My personal opinion is that I would not set one investing "foot" in the market until every last CDS is cleaned out, OR (better) strict federal legislation is passed to control their creation.
Now, it is true many forlorn 401k owners have lost over 50% because of the 2008 meltdown. And they are impatient to get their hard earned money back. But they really ought to have understood from the get go that the 401k was never originally designed as a speculative-investing plan but as a SAVING plan. The original 401k was designed to allow workers to put money away each week, not to gamble it on stocks, or mutual funds (see also: The Great 401k Hoax, by William Wolman and Anne Colamosca)
Another point you need to know: if a share of anything goes down by 20%, it requires an advance of 25% to get back just to the breakeven point. If the value of a share drops 40 percent (as has occurred with some recent mutual fund hits since last year), you need a 66.7 % advance to break even. If the share drops 50% - as already noted- a 100% gain must be registered to return to ‘break-even’ (i.e. you’re not losing more than what you already paid).
Most realistic prognoses for most stocks and especially mutual funds (such as appear in 401ks) disclose at most only a 3-4% gain or return per year.
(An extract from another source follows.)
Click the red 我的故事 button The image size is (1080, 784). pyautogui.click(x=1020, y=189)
If you experienced a 40% drop and are trying to earn it back, this means at least 16 2/3 years at 4% per annum. If you were 60 when your mutual funds blew out a 40% drop hole, it means you won't make it back to where you were (before the fall) until you are 76-plus.
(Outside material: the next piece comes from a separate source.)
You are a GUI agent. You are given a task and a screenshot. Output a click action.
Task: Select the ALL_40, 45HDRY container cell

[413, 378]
But things get worse. In the above Pollyanna scenario no one is reckoning in taxes, or fund fees. Assuming 1% for each of those, means your after tax, after fees collected real return is only 2% per year. That means you will need to wait 33 1/3 years to get back to break even!
Perhaps, just perhaps, you'd have been better off with plain old saving (say in T-bonds or CDs) rather than being in the market in the first place!